Current research focuses primarily on the use of human mitochondrial DNA in forensic applications and disease diagnostics. In addition, we are developing Standard Reference Materials (SRMs) for improved human mitochondrial DNA amplification and sequencing (SRM 2392 and 2392-I), for detection of low-frequency heteroplasmic mutations (SRM 2394), and for accurate detection of the correct number of triplet repeats in Fragile X patients and their relatives (SRM 2399). Our overall goal is to detect DNA damage and the chemical alterations of DNA bases following exposures to chemical (e.g., environmental toxicants) and physical (e.g., ionizing radiation) agents. In individuals with specific diseases, actual DNA base pair sequence changes have been observed in both mitochondrial and nuclear DNA. When all of the cells have the same altered genotype, these changes or mutations are fairly easy to determine with PCR and sequencing. However, little research has been conducted to examine the mitochondrial DNA damage from environmental exposures or the specific mutations (actual base pair changes) that such exposures can cause. The need for this information comes from the knowledge that such mutations can lead to many diseases.

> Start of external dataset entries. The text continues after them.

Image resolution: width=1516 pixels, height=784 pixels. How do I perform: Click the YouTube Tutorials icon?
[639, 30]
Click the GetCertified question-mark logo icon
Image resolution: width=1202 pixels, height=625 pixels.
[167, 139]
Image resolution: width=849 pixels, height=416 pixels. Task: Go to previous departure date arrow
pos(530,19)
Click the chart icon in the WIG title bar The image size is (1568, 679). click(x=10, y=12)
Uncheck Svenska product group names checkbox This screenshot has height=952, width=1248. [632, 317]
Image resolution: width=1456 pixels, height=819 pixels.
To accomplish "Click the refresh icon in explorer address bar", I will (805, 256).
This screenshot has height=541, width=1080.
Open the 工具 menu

We are currently examining the low-frequency heteroplasmic single nucleotide polymorphisms (SNPs) and mutations found in mitochondrial DNA (especially those associated with diseases) and allele frequencies of SNPs in nuclear DNA of pooled samples from populations, the latter in collaboration with the National Human Genome Institute and Johns Hopkins University . The aim of this latter research project is to enable the screening of populations with and without specific diseases and to detect associated SNPs that may have a causal relationship with the disease. Diseases that we have examined include:  Mitochondrial Encephalomyopathy, Lactic Acidosis and Stoke-like Episodes (MELAS), Chronic Progressive External Ophthalmoplegia (CPEO), and Leber's Hereditary Optic Neuropathy (LHON).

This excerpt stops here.